Ecran Large par Antoine Desrues - Le Comte de Monte-Cristo possède un vrai souffle romanesque, qui doit autant à sa fabrication élégante qu’à la qualité de son casting, Pierre Niney en tête.

L'Obs par Nicolas Schaller - Loin de l’image qu’on se faisait du personnage, Pierre Niney assure, plus convaincant en Monte-Cristo sombre (et grimé) qu’en Dantès fougueux. Mais ce sont les femmes (Anaïs Demoustier et Anamaria Vartolomei, remarquable dans le rôle casse-gueule d’Haydée) qui tirent leur épingle du film, résurrection digne et sans génie d’une certaine tradition du spectacle populaire.

Le Dauphiné Libéré par Nathalie Chifllet - Une actualisation pertinente, portée par un excellent comédien.

Mad Movies par V.M. - Le comte de Monte-Cristo parvient finalement à dessiner une ligne claire qui en fait un petit modèle de plaisir à la fois industriel et populaire. On ne demandait pas plus à ce genre de projet de nouveau riche que de retrouver la grâce et la simplicité d'un vrai spectacle enfantin.

Rolling Stone par La rédaction - L’action et les émotions sont si intenses que l’on ne s’ennuie pas une seconde pendant les… trois heures. Niney traverse avec pugnacité les décennies et les épreuves, met en lumière toute la complexité de son personnage. Et le spectacle n’en est que plus savoureux.
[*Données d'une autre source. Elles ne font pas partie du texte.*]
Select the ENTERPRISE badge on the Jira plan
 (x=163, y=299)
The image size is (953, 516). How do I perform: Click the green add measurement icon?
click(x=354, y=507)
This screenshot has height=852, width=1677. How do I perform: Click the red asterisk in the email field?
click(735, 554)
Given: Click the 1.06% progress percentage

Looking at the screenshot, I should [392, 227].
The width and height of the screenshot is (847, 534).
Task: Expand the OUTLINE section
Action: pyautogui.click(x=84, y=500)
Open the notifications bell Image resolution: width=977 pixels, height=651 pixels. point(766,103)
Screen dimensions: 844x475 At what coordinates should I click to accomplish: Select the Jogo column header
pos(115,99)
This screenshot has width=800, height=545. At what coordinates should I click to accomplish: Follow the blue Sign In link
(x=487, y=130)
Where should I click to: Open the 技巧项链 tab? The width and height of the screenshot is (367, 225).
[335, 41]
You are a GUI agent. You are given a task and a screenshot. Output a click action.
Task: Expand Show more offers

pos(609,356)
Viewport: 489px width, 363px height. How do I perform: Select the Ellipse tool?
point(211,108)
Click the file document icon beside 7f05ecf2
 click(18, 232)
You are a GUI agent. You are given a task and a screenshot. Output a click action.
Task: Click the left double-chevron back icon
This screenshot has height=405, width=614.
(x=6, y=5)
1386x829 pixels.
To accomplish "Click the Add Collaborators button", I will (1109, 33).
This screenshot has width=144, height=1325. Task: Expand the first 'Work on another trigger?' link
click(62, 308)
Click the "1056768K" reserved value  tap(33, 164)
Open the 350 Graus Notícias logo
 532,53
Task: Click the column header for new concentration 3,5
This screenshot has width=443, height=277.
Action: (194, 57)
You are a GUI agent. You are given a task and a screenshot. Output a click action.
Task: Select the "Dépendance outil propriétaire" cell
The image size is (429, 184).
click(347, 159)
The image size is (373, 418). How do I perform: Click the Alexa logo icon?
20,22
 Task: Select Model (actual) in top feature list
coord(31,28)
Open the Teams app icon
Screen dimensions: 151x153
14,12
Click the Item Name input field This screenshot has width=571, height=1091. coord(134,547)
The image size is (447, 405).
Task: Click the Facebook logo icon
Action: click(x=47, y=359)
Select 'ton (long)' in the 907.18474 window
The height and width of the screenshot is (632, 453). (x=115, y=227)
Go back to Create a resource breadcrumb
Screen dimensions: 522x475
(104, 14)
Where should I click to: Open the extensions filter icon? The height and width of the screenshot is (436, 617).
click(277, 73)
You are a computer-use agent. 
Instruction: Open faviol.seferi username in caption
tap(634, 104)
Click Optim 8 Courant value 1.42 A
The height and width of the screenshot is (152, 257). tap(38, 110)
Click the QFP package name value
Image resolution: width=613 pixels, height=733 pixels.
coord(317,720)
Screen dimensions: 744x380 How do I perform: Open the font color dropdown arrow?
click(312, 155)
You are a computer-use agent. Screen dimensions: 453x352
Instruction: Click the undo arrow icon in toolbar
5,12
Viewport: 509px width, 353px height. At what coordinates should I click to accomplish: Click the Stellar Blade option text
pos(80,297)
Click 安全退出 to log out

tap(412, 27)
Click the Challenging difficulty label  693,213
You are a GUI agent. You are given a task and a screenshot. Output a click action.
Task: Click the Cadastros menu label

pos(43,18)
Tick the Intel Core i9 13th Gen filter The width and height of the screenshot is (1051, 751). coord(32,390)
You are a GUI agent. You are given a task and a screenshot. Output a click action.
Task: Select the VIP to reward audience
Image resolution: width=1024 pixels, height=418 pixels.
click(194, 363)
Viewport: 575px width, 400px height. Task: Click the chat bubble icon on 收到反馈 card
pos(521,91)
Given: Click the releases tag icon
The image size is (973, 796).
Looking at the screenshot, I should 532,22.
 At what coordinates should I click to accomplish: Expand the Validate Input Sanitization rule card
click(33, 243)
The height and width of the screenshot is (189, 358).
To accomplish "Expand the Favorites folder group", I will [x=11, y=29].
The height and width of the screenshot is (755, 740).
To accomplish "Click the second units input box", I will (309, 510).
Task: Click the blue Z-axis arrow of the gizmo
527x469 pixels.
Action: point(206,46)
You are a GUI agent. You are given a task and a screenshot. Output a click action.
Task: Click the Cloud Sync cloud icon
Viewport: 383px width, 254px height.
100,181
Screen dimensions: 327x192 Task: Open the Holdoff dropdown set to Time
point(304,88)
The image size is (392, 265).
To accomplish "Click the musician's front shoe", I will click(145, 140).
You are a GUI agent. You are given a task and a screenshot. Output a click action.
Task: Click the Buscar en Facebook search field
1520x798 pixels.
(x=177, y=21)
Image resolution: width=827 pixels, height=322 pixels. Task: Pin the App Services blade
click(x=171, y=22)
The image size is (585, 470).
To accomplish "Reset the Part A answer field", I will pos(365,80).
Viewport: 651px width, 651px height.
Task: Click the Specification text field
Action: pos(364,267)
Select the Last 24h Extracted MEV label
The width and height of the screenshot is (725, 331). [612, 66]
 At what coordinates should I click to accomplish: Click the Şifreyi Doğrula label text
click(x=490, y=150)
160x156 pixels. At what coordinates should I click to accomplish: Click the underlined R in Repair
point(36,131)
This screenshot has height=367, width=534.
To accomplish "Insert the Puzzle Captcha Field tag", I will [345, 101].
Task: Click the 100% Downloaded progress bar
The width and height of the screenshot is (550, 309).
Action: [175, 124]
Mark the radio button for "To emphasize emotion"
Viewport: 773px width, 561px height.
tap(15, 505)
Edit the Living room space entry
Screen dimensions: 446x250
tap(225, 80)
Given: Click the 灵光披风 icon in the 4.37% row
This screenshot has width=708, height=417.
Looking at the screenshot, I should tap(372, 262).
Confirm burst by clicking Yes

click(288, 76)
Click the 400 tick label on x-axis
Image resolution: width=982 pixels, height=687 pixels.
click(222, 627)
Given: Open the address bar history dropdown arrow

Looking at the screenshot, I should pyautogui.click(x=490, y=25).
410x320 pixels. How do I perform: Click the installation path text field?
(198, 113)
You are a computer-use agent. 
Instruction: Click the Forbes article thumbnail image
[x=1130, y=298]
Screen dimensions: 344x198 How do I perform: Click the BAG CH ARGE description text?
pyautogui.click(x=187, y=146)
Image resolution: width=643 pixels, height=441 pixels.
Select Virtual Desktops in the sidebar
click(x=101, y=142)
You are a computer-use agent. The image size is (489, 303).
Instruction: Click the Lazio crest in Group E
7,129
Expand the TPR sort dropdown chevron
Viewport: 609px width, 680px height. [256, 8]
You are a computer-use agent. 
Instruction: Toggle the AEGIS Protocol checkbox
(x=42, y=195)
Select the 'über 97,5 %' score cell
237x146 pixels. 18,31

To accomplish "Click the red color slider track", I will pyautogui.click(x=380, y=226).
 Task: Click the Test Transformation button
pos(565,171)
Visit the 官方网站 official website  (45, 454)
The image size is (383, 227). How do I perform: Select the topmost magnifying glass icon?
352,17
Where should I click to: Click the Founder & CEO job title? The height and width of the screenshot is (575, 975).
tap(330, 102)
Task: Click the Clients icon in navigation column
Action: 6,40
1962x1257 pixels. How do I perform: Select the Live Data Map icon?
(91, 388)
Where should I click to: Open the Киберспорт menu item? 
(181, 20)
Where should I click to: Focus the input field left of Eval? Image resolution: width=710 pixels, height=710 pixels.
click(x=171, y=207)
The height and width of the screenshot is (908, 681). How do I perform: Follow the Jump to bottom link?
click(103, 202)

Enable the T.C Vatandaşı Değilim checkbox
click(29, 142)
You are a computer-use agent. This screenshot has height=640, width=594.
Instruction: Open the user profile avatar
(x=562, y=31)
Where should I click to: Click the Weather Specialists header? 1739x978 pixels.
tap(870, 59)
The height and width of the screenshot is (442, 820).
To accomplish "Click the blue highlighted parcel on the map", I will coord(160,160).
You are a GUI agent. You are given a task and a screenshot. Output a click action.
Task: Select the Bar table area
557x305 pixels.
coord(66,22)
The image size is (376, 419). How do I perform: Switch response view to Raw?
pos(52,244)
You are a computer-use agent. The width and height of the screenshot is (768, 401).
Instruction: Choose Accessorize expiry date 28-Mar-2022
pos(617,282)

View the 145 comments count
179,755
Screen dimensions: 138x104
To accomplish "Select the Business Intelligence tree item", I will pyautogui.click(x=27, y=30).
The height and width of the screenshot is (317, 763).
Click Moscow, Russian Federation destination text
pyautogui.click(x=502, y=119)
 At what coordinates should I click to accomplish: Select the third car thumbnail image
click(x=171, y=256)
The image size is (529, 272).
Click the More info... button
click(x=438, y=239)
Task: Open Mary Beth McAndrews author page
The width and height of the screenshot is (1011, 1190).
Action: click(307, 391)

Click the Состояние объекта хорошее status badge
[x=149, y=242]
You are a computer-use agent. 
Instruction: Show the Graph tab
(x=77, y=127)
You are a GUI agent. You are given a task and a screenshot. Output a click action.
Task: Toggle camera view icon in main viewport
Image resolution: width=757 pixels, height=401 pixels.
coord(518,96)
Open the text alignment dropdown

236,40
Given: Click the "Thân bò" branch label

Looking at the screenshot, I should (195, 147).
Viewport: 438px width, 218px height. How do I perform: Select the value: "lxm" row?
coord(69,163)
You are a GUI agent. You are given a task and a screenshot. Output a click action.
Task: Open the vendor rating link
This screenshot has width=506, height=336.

Télérama par Samuel Douhaire - Cette énième adaptation du roman de Dumas est portée par un casting remarquable et un scénario plutôt habile.

L'avis du projectionniste

Un beau grand film ! Pierre Niney est époustouflant, et toute la distribution est juste formidable. La réalisation est impeccable, on est happé durant les 3 heures qui filent sans aucun temps mort. Un grand film familial.